[START DATA PROVIDED]
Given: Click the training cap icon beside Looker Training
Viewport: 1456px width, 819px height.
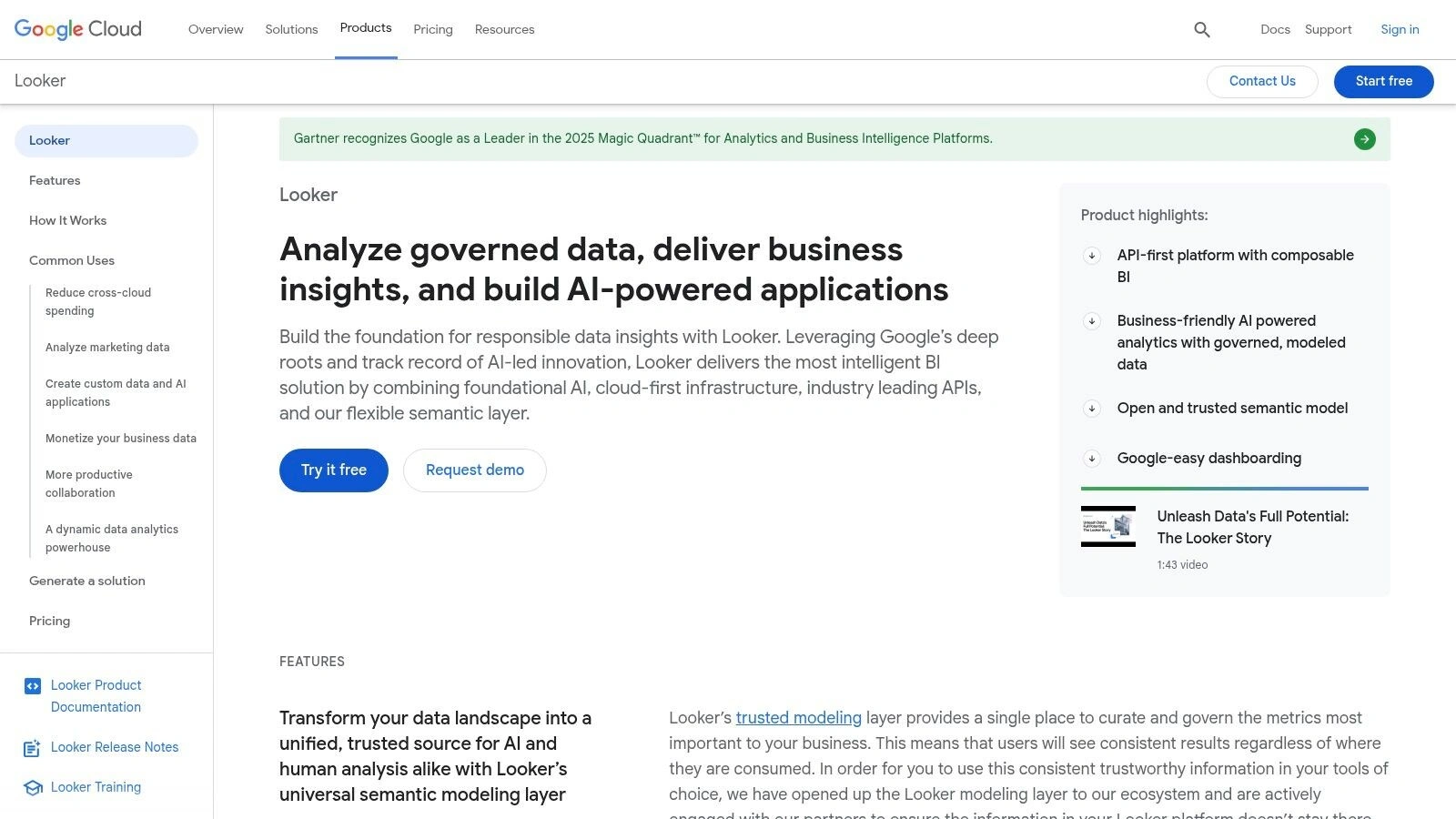Looking at the screenshot, I should 33,786.
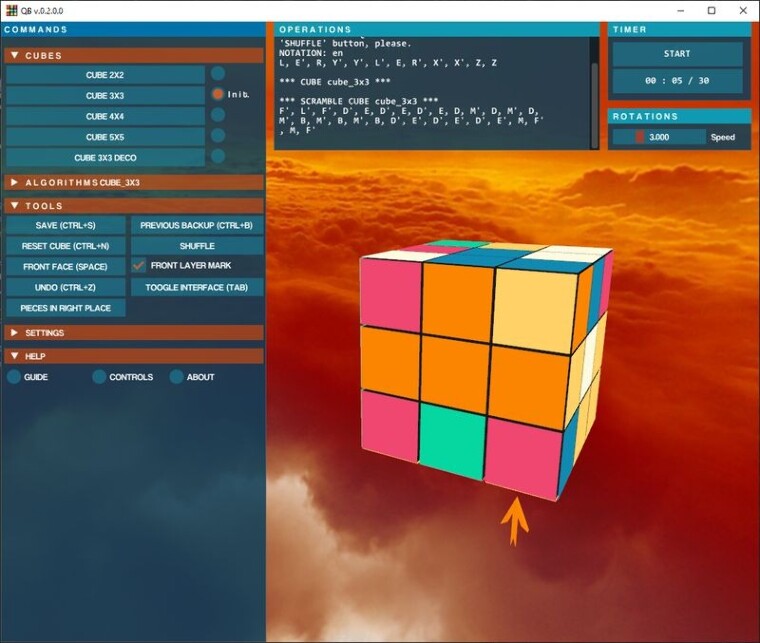The image size is (760, 643).
Task: Open CONTROLS help via its circle icon
Action: pos(99,376)
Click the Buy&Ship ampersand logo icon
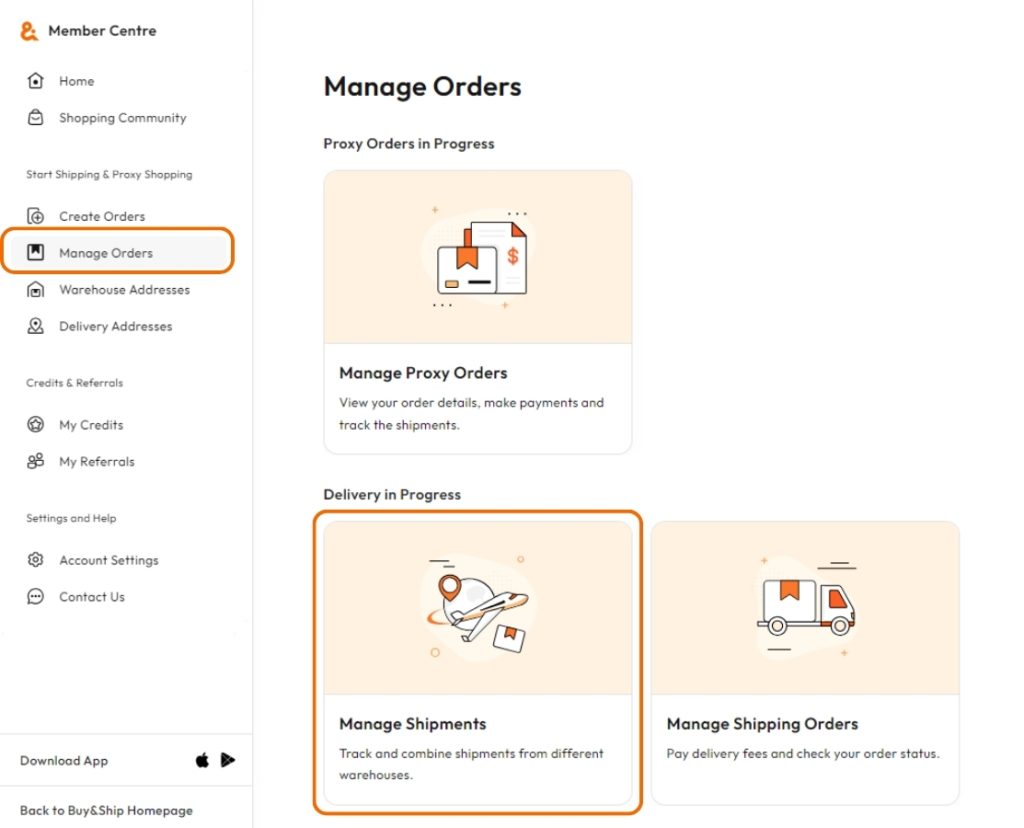Image resolution: width=1024 pixels, height=828 pixels. (x=29, y=31)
[END DATA PROVIDED]
Quote all of the material above word for word, leaving the pictures out of your answer.

### ANSWER TO THIS PROBLEM
Given: Click the training cap icon beside Looker Training
Viewport: 1456px width, 819px height.
Looking at the screenshot, I should 33,786.
The image size is (760, 643).
Task: Open CONTROLS help via its circle icon
Action: pos(99,376)
Click the Buy&Ship ampersand logo icon
Image resolution: width=1024 pixels, height=828 pixels. (x=29, y=31)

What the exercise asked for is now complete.